O corpo de Cristo – Por Marcello Scarrone
A festa católica do Corpus
Christi, celebrada numa quinta-feira após o domingo da Trindade, tem sua origem
no século XIII, quando uma freira belga teve um sonho revelador.
A festa de Corpus Christi (Corpo
de Cristo, em latim) deve sua origem a uma freira agostiniana belga, Juliana de
Mont Cornillon ou Juliana de Liège (1193-1258). No começo do século XIII, a
religiosa teve algumas visões: em uma delas, a Igreja teria aparecido no
semblante de uma lua cheia, mas atravessada no meio por uma faixa escura, como
se faltasse uma festividade. Numa outra visão, o próprio Cristo teria pedido
que ela se empenhasse para a criação de uma solenidade em homenagem à
Eucaristia.
Foi o que Juliana fez: escreveu a
várias autoridades religiosas na Europa do tempo. Até que, em 1246, um sínodo
da diocese de Liège instituiu a festividade, limitando-a ao seu território. A
história da festa, todavia, estava destinada a ter uma continuação
surpreendente.
Entre as pessoas consultadas por
Juliana estava o eclesiástico Jacques Pantaléon, também da província de Liège,
que aprovou o pedido da freira e trabalhou para a instituição da celebração.
Anos depois ele foi nomeado bispo e, mais tarde, Patriarca Latino de Jerusalém
e em 1261 foi eleito papa, com o nome de Urbano IV.
Milagre motivou expansão da
festa
Sem dúvida, o novo pontífice
conservava dentro de si a recordação da festa instituída em sua terra natal e
talvez já pensasse em estender sua celebração à toda a Igreja, mas um evento
surpreendente veio acelerar as decisões.
Em 1263 ou 1264, um sacerdote da
Boemia, durante uma peregrinação na Itália em direção à Roma, tomado de dúvidas
a respeito da presença real do corpo de Cristo na Eucaristia, celebra uma missa
numa igreja da cidade de Bolsena.
Durante a celebração, a hóstia se transforma
em carne e algumas gotas de sangue caem no corporal, o pano de linho que se
estende sobre o altar. Impressionado, esconde carne e sangue no tecido,
deixando-o na sacristia. Depois, sabendo que o papa se encontra a poucos
quilômetros, na cidade de Orvieto, o procura e lhe narra o acontecido.
Recuperadas as relíquias do milagre, elas são mostradas ao povo: a grande
comoção que tomou conta da cidade levou à construção nas décadas seguintes da
grande catedral de Orvieto, onde desde então as relíquias são conservadas.
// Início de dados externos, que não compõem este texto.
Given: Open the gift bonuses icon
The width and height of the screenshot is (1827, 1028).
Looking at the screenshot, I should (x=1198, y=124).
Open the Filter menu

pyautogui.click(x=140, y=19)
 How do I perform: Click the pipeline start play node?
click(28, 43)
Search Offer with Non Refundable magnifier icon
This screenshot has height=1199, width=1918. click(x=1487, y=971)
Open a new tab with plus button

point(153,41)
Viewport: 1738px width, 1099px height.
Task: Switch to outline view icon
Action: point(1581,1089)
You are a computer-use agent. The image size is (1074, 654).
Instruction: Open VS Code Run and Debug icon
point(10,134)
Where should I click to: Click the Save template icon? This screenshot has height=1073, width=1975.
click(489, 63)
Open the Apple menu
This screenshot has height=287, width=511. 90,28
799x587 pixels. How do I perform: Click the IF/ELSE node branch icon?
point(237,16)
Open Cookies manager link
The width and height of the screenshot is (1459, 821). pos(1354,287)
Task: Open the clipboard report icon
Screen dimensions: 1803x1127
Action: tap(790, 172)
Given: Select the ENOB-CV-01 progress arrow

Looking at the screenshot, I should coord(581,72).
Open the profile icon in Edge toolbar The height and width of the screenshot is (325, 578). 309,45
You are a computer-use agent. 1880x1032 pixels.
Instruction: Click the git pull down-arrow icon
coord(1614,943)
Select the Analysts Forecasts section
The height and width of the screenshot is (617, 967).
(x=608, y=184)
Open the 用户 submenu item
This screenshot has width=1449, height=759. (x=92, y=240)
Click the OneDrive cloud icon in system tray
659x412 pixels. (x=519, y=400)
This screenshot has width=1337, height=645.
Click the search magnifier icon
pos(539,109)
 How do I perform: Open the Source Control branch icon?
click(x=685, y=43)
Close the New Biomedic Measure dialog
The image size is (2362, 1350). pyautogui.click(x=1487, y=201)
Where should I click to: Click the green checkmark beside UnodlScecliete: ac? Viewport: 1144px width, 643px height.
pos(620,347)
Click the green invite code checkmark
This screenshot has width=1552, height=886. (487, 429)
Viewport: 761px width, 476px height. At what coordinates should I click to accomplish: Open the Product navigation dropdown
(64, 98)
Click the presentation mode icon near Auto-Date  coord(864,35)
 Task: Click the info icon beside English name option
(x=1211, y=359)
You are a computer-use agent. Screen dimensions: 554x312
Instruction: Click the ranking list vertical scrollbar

O evento foi um motivo a mais
para Urbano IV se decidir a instituir em 1264 a festa do Corpus Christi como
solenidade a ser celebrada por toda a Igreja.
O encarregado pela composição dos
textos litúrgicos para a nova festividade foi um dominicano que também se
encontrava em Orvieto naquele momento: Tomás de Aquino. Ainda hoje, ressoam, em
ocasião da benção com o Santíssimo Sacramento nas igrejas católicas, as estofres
do Tantum Ergo Sacramentum, por ele compostas.
Por que quinta-feira?
Claramente, a presença real do
corpo de Jesus no pão eucarístico e de seu sangue no vinho, após a consagração
da missa, vinha sendo proclamada pela fé da igreja desde os primeiros séculos e
os primeiros concílios, mas a nova festividade foi reforçando esta convicção.
Ainda mais quando, no começo da Idade Moderna, a Reforma Protestante discutirá
essa presença, interpretando a missa como uma simples ceia comemorativa, e não
como a reapresentação sobre o altar do sacrifício extremo de Jesus. Então,
ostensões públicas da hóstia consagrada e procissões eucarísticas foram se
multiplicando.
Ainda hoje os católicos celebram
esta festividade na quinta-feira que segue ao domingo da Trindade, primeiro
domingo após o dia de Pentecostes. Uma quinta-feira: afinal, esse tinha sido o
dia da semana em que fora instituída a Eucaristia, na ultima ceia que Jesus
consumiu com seus apóstolos em Jerusalém, na véspera de sua morte.